Everyplace I have worked did not allowed kitchen staff into rooms with isolation trays. The tray is left on the cart for nursing staff to deliver to the room. Then it is up to the nursing staff to take the tray out of the room and put it back on the cart. In the past 10 years I have worked at three different hospitals and they all did it this way.

The cart is a metal cart that has closed doors..There is very little or no contact between outside would and the cart except on it's way in and out of the room. I am assuming the trays were taken off the cart in the kitchen by staff that is wearing gloves but I don't know that.

THANK YOU ALL for your input.

we have open carts, no gloves, and occasionally staff or visitors helping themselves to "extra" items on used trays; and no one has any idea where the tray has been : (

it's been out of control for sometime -- and now, given the media attention to community acquired superbugs, it just seems that the CDC or hospitals would tighten up on isolation techniques. (i could just see one of the news shows doing an expose' on isolation technique in our hospital :o OMG!)
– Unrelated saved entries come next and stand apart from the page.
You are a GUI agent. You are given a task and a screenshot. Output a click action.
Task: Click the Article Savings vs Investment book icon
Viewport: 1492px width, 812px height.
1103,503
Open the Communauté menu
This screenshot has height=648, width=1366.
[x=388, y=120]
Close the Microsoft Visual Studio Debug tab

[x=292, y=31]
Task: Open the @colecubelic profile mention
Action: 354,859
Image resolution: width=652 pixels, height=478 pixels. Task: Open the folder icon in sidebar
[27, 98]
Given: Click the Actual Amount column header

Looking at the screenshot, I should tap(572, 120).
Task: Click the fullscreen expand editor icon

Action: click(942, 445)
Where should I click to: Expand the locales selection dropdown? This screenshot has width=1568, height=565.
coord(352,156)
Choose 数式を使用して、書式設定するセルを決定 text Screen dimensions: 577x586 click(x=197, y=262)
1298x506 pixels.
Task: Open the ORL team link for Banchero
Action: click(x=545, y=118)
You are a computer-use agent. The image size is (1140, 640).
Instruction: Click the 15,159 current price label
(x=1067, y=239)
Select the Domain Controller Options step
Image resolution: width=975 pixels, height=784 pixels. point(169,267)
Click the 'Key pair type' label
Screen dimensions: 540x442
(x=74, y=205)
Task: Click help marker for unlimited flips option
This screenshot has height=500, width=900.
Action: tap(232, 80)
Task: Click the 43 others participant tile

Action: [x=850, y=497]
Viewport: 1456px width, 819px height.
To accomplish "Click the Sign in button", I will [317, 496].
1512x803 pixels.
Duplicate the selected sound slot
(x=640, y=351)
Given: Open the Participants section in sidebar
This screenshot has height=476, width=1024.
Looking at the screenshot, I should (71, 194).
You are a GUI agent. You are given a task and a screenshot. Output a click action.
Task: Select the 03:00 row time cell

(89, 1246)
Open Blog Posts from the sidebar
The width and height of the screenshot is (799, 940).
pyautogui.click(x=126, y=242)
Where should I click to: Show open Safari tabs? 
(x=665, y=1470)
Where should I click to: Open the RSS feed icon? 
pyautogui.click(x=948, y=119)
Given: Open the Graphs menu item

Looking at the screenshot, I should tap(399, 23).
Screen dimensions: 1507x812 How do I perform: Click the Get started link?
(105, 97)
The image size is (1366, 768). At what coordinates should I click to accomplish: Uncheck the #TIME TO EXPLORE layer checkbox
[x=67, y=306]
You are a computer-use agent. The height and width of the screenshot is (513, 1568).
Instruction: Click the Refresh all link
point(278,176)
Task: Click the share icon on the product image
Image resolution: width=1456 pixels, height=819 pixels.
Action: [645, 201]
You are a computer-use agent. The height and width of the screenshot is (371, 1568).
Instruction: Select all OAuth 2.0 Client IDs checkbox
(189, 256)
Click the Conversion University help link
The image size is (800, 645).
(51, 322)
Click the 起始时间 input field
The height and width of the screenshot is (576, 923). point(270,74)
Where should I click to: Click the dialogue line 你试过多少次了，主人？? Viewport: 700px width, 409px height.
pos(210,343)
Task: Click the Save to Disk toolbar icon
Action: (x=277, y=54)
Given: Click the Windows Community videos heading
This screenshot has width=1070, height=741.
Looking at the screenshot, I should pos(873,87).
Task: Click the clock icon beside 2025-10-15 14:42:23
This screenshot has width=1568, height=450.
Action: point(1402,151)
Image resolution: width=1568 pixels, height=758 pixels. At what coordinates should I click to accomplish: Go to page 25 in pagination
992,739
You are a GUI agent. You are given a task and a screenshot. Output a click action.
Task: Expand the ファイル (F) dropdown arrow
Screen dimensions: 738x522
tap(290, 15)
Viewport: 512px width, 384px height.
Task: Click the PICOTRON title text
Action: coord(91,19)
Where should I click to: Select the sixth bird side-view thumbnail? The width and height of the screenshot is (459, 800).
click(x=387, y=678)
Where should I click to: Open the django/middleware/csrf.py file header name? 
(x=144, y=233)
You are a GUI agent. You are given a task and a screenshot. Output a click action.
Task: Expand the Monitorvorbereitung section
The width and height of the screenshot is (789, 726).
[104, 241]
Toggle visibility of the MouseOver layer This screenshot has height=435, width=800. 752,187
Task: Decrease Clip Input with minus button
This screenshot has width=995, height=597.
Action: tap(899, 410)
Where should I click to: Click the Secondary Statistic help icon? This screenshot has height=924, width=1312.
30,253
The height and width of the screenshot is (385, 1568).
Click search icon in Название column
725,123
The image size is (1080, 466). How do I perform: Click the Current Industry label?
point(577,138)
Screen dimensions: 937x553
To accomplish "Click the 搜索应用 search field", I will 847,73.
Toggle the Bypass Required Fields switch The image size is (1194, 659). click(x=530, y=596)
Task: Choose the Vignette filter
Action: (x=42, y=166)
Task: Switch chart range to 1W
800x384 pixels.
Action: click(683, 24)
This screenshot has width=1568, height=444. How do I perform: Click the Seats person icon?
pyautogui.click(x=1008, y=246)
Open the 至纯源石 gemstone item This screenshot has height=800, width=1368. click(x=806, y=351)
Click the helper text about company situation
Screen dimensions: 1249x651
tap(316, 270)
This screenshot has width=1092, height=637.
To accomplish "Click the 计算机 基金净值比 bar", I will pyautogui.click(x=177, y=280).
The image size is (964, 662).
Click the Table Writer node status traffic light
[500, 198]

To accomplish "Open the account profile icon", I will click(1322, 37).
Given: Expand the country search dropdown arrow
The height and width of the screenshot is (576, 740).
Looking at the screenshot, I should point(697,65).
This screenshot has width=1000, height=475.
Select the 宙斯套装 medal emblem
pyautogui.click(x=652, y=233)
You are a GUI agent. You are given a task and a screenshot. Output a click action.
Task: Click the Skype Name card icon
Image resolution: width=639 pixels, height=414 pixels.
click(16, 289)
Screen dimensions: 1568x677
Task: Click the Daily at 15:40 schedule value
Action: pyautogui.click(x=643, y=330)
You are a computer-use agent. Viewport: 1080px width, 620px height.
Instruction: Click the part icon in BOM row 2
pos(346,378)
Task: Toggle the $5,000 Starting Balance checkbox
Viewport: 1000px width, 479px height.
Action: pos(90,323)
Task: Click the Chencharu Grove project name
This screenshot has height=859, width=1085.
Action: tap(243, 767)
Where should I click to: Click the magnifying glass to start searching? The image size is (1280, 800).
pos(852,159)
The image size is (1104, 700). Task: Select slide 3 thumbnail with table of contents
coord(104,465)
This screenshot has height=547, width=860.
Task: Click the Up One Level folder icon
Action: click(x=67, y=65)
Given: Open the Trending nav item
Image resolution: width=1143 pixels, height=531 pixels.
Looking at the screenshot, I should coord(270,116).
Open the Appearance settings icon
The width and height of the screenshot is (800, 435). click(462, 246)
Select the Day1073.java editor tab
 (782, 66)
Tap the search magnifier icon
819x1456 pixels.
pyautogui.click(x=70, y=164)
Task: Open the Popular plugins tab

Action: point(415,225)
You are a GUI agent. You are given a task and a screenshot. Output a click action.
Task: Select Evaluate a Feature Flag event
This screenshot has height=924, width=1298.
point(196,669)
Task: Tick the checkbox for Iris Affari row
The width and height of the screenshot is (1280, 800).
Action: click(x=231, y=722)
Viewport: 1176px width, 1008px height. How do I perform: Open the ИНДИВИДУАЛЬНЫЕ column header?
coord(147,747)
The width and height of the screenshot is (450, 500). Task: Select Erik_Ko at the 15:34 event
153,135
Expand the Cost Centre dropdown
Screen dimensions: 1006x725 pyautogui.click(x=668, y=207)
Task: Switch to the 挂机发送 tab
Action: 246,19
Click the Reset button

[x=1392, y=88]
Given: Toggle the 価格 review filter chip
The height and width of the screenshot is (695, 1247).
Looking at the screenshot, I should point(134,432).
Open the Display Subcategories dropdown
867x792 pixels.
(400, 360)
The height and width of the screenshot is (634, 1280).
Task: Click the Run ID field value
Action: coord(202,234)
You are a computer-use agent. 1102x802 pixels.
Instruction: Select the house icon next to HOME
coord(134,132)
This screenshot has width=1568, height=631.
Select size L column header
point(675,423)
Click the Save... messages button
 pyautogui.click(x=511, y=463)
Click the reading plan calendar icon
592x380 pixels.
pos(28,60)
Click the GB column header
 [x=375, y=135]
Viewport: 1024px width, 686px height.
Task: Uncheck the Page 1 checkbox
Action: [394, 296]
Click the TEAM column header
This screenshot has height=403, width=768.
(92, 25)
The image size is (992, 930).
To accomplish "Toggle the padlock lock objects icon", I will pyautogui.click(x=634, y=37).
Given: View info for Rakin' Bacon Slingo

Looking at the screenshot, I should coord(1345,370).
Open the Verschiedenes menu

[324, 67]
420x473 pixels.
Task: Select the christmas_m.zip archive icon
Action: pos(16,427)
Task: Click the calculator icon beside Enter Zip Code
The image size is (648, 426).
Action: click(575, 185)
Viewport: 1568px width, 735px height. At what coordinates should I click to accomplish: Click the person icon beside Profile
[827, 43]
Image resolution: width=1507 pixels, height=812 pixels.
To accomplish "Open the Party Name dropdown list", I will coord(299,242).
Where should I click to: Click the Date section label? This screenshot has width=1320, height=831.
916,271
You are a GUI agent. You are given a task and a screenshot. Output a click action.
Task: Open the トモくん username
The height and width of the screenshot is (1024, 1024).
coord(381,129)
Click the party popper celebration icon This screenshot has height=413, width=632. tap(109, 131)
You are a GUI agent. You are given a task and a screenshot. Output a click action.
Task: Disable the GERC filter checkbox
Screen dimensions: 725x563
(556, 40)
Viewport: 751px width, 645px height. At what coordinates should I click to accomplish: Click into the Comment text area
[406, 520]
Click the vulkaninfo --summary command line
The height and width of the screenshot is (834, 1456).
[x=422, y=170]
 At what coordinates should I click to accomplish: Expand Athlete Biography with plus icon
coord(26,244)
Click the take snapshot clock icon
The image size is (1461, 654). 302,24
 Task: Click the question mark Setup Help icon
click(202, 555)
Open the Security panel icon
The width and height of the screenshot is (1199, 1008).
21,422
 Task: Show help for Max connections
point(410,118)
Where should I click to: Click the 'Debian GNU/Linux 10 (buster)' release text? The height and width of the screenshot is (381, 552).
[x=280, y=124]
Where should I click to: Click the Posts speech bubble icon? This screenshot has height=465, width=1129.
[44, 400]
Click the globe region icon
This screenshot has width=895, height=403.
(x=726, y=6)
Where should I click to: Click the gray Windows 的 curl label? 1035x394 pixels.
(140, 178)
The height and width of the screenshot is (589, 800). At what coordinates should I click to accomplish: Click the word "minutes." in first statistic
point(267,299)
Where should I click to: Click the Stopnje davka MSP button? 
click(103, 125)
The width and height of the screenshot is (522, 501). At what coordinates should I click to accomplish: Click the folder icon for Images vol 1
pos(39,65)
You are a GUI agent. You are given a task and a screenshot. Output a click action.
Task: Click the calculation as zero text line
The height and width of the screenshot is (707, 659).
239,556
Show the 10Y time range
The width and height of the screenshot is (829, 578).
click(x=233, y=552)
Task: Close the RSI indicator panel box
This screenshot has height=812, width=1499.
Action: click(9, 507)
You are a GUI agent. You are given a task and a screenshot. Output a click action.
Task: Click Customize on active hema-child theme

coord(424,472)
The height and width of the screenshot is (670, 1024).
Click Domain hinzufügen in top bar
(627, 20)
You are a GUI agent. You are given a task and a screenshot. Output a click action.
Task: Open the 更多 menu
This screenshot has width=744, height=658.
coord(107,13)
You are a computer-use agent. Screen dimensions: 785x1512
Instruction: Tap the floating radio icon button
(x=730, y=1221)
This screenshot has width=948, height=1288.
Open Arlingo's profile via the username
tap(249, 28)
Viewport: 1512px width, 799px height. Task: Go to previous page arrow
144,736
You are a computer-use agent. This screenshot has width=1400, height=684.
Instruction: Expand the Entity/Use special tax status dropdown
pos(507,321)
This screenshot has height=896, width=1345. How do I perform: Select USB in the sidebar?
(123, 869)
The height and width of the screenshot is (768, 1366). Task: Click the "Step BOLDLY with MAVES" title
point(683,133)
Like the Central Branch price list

but then, i come from the old days of double bagging, disposable dishes, and end-of-shift isolation "clean up".

again, THANK YOU to everyone. At the very least, GLOVES and HANDWASHING at our end will provide some control.

We have disposable trays, tableware for all pts that are anything but standard/universal precautions. We just began the procedure where dietary brings the meal tray cart on our floor to those that are contact, airborne, droplet precautions and it is the nurses/aides jobs to disseminate the trays into the pts rooms accordingly.

Specializes in Gerontology.

We have the same problems where I work. Only here the dietary people won't enter the rooms to pick up the trays, so nursing has to remove them. The problem is, by the time we can get a chance to remove the tray, dietary has already made the pickup. So we have to carry the tray to our pantry and find a place to put it. Usually just on a counter or window sill, as 50% of the time, dietary doesn't leave behind a rack like they are susposed to. So the tray just sits out there, when anyone can touch it. Full of MRSA, C-diff, whatever. We have brought out concerns to our useless infection control nurse but she just brushes our concerns aside!

WOW! Forward to April 2008. I am a nursing student graduating next month. I have brought up this concern to my instructors. We can't take anything out of the rooms or anything in the rooms but food trays move freely in and out without concern. I wonder when this will change.